**Problem to solve:**
Write out the data below exactly as given, without any of its pictures.

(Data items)
────
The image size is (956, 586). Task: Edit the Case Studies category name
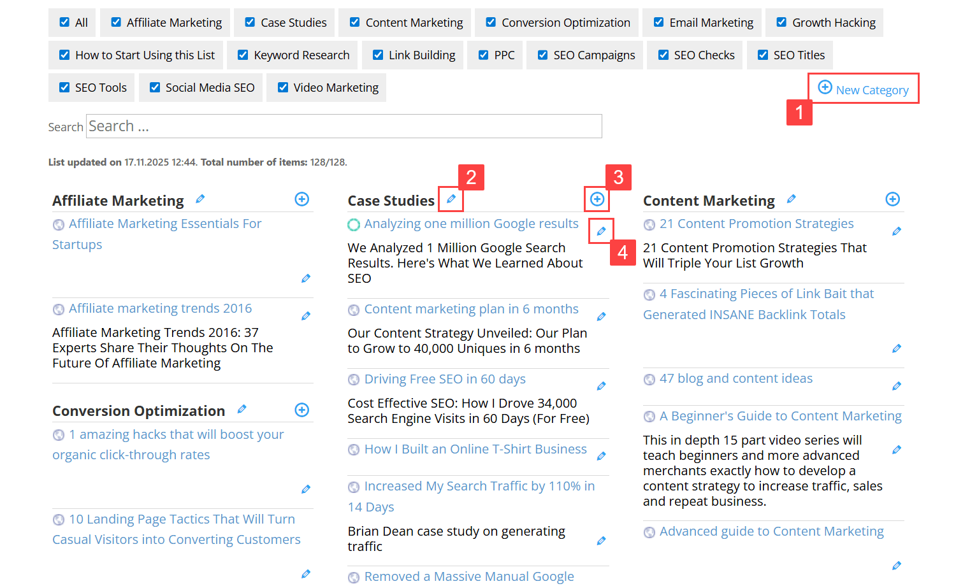click(451, 199)
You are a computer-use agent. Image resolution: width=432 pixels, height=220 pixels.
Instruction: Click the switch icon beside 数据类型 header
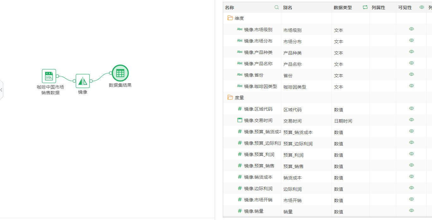[365, 7]
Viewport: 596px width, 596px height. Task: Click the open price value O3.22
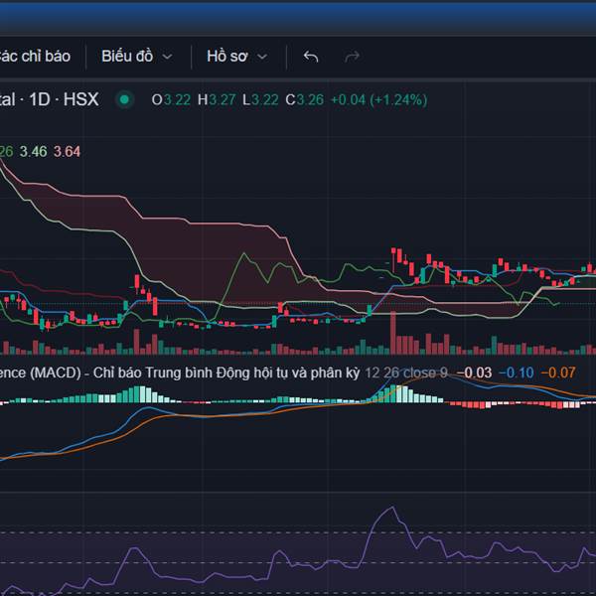171,99
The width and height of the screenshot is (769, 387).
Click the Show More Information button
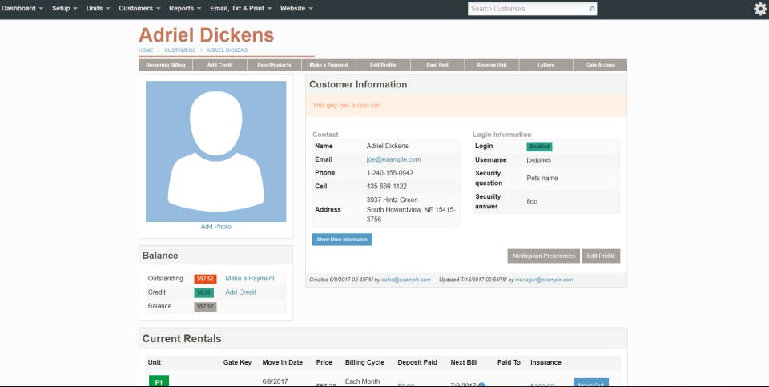[x=342, y=240]
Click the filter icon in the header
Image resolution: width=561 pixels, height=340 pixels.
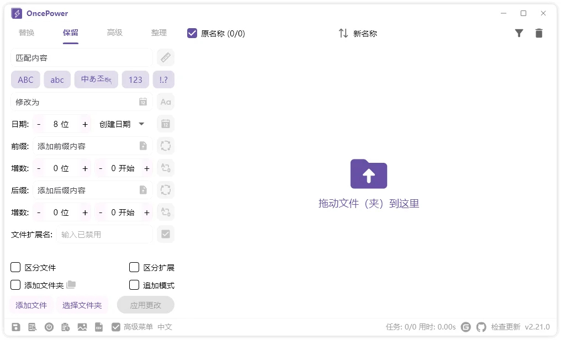coord(518,34)
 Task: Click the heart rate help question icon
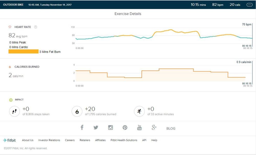(36, 27)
────
**Reply:**
The image size is (956, 586). Task: Edit the Case Studies category name
click(451, 199)
You are a computer-use agent. Image resolution: width=432 pixels, height=220 pixels.
Instruction: Click the switch icon beside 数据类型 header
[365, 7]
Viewport: 596px width, 596px height. Task: Click the open price value O3.22
171,99
The width and height of the screenshot is (769, 387).
Click the Show More Information button
[x=342, y=240]
Click the filter icon in the header
Image resolution: width=561 pixels, height=340 pixels.
coord(518,34)
 Task: Click the heart rate help question icon
(36, 27)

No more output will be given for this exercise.